[Openmp-dev] questions about loop scheduling

Sat Jan 12 18:50:59 PST 2019

Hi everyone,

I'd like to ask and clarify questions that I came up with while I am
working on performance tracing with various loop schedules.

1. For static/chunked schedule with decreasing loop, I've observed
something strange with kmp(c)_for_static_init().
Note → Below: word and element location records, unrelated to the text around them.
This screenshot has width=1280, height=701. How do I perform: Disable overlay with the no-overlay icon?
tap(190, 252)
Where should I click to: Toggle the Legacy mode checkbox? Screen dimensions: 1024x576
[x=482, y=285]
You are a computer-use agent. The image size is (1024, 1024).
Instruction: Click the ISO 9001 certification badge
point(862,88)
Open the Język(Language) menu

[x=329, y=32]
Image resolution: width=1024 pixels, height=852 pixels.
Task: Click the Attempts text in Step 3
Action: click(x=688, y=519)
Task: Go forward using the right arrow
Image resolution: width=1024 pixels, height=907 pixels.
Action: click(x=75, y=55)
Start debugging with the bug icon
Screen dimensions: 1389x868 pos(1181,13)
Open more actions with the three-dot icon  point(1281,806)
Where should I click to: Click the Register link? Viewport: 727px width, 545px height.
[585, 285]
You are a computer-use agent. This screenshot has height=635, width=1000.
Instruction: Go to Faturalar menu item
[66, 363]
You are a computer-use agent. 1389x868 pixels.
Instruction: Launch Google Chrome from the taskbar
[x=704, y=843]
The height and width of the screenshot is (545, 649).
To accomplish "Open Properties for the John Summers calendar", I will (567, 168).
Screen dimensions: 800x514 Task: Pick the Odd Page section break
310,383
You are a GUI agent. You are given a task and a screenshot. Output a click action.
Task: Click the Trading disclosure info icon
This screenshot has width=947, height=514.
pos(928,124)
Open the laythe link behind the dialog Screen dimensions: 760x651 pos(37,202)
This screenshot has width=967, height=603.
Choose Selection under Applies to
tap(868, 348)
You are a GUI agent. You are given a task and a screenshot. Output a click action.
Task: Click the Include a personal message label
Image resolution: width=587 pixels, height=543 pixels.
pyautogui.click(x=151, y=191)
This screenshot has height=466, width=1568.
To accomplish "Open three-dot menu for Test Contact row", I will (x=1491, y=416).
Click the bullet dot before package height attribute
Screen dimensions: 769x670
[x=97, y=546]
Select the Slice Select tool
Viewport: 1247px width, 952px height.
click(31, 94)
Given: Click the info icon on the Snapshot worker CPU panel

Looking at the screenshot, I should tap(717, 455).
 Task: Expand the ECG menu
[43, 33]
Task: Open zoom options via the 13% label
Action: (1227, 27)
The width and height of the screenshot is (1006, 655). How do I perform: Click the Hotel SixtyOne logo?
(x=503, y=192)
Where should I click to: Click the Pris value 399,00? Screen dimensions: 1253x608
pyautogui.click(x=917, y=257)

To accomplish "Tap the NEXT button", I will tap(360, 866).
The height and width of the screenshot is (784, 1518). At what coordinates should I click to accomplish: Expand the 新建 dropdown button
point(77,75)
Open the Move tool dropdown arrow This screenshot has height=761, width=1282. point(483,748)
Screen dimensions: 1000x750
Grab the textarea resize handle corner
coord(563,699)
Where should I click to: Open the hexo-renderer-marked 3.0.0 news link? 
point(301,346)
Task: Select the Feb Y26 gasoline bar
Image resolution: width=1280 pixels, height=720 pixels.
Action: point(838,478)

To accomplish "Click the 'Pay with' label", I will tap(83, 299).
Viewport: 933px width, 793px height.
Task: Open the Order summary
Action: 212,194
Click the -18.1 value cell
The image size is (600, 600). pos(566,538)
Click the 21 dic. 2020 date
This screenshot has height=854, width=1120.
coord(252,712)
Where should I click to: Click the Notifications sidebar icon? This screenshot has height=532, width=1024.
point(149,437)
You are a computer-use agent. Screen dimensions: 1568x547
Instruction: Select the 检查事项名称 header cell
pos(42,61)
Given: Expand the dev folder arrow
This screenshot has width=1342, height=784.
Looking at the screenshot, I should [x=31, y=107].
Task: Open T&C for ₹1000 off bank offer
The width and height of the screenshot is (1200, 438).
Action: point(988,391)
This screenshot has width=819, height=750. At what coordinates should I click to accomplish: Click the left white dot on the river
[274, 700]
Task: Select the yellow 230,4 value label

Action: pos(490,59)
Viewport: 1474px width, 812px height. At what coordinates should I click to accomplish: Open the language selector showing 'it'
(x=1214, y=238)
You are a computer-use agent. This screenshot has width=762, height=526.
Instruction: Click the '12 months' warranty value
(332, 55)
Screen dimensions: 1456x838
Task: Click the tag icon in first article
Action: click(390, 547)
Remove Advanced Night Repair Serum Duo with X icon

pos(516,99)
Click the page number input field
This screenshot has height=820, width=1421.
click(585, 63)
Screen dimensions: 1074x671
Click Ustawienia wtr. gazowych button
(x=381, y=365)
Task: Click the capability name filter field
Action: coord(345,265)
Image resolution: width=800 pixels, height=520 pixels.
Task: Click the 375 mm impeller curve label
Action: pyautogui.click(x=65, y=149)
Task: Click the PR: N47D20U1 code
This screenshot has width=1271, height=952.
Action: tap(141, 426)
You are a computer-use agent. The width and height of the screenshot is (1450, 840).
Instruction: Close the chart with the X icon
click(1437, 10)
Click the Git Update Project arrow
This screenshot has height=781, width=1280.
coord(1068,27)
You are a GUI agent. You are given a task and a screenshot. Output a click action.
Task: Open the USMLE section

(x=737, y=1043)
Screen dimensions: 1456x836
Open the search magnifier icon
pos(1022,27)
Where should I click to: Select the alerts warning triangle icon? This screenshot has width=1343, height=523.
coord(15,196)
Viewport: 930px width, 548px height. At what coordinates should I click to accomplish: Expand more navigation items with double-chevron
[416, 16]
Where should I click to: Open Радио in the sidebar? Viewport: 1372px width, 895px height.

I checked loop iteration
lower and upper bound, a size of chunk, and a size of loop increment at the
beginning and end of kmp_static_init by enabling debug (KMP_D_DEBUG)
and they looked like as if I set up increasing loop while it was working
well as I expected.

To be more specific, let me give you a very simple example as follows:

omp_set_num_threads(4);
#pragma omp parallel for schedule(static, 4)
for( int i = 31; i >=0; i--) { LOOP_BODY };

In this case, thread0 would get the chunk of iteration between 31 and 28
and between 15 and 12, thread1 between 27 and 24 and between 11 and 8, and
so forth. However I saw kmp(c)_for_static_init for thread0 had (LB:0, UB:3,
ST:16) as if it were an increasing loop starting at 0 or there should be a
way for runtime to interpret a task of LB 0 as a loop iteration with the
index of 31.

The reason why I care about this is because I'd like to track each work
chunk by scheduling it arbitrarily and I was considering LB (lower bound)
as a unique ID for each work chunk. However in this case, I don't know how
I extract the correct bound associate with loop iteration number of
scheduled chunk. I am also looking into an implementation of Clang codegen
library for OpenMP to see if what's going on there but I feel I am a bit
lost.

Please help me find what I missed and correct me if I went anything wrong.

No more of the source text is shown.